### [Given instruction 1]
Say whether each statement below agrees with the forum thread on limiting distribution. Answer yes or no for each, and quote the words from the thread that decide it.
(a) The first poster is unsure how to rearrange the mgf to get an e when taking the limit.
(b) The first poster is confident that the mgf they found is correct.
(c) The reply from mr fantastic was posted on March 22nd 2009.

### [Reading text]

◇ ◇ ◇ ◇

Limiting Distribution

**akolman** · March 21st 2009, 04:21 PM

Hello,

I'm stuck with this problem.

Let $Z_n$ be $\chi^2(n)$ and let $W_n=\frac{Z_n}{n^2}$ . Find the limiting distribution of $W_n$ .

I tried getting the mgf of $W_n$ and then take the limit as $n \to \infty$ to the mgf of the limiting distribution
This is what I got, but I don't know if it's right.
$M_{W_n}(t)=\left( 1- \frac{2t}{n^2} \right)^{-\frac{n}{2}}$ for $t < \frac{n^2}{2}$ .

I don't know how to arrange the mgf so I can get an e as I take the limit....

Thanks in advance.

**mr fantastic** · March 21st 2009, 07:21 PM

Originally Posted by akolman

Hello,

I'm stuck with this problem.

Let $Z_n$ be $\chi^2(n)$ and let $W_n=\frac{Z_n}{n^2}$ . Find the limiting distribution of $W_n$ .

I tried getting the mgf of $W_n$ and then take the limit as $n \to \infty$ to the mgf of the limiting distribution
This is what I got, but I don't know if it's right.
$M_{W_n}(t)=\left( 1- \frac{2t}{n^2} \right)^{-\frac{n}{2}}$ for $t < \frac{n^2}{2}$ .

I don't know how to arrange the mgf so I can get an e as I take the limit....

Thanks in advance.

1. Note that $\left( 1 - \frac{2t}{n^2}\right)^{-n/2} = \frac{1}{\left( 1 - \frac{2t}{n^2}\right)^{n/2} }$ .

◇ ◇ ◇ ◇

### [Data shown]
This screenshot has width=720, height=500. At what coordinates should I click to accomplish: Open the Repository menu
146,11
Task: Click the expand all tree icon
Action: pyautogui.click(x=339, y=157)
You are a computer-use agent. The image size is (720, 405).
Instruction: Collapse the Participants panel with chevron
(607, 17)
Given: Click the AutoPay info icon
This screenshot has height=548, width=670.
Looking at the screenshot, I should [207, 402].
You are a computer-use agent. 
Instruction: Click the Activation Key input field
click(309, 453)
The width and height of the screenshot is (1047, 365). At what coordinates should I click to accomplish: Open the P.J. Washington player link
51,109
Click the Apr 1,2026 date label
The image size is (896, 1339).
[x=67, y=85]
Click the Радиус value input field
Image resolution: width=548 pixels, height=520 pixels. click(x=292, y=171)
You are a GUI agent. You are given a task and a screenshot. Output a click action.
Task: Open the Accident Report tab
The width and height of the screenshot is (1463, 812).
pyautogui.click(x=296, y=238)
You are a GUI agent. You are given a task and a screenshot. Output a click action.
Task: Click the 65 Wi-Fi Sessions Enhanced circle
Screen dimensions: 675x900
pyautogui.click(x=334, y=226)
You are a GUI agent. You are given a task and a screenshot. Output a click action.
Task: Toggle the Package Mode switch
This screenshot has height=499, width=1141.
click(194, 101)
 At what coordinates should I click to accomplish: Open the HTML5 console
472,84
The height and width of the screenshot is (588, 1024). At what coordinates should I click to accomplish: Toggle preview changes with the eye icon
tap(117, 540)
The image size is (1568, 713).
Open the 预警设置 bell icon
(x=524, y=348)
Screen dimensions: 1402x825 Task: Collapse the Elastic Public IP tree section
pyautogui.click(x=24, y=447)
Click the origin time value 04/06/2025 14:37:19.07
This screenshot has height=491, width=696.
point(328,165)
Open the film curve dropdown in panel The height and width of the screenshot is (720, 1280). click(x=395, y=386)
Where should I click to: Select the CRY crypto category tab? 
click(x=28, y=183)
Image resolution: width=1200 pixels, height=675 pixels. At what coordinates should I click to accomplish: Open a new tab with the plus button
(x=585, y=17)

◇ ◇ ◇ ◇

### [Given instruction 2]
In the listing, swap "crypto" for "currency" in the lines starting at the one containing "Click the origin" and ending at the one containing "click(x=28, y=183)". Give only those lines, with nothing else changed.

### [Expected answer 1]
(a) Yes: "I don't know how to arrange the mgf so I can get an e as I take the limit...."
(b) No: "This is what I got, but I don't know if it's right."
(c) No: "March 21st 2009, 07:21 PM"

### [Expected answer 2]
Click the origin time value 04/06/2025 14:37:19.07
This screenshot has height=491, width=696.
point(328,165)
Open the film curve dropdown in panel The height and width of the screenshot is (720, 1280). click(x=395, y=386)
Where should I click to: Select the CRY currency category tab? 
click(x=28, y=183)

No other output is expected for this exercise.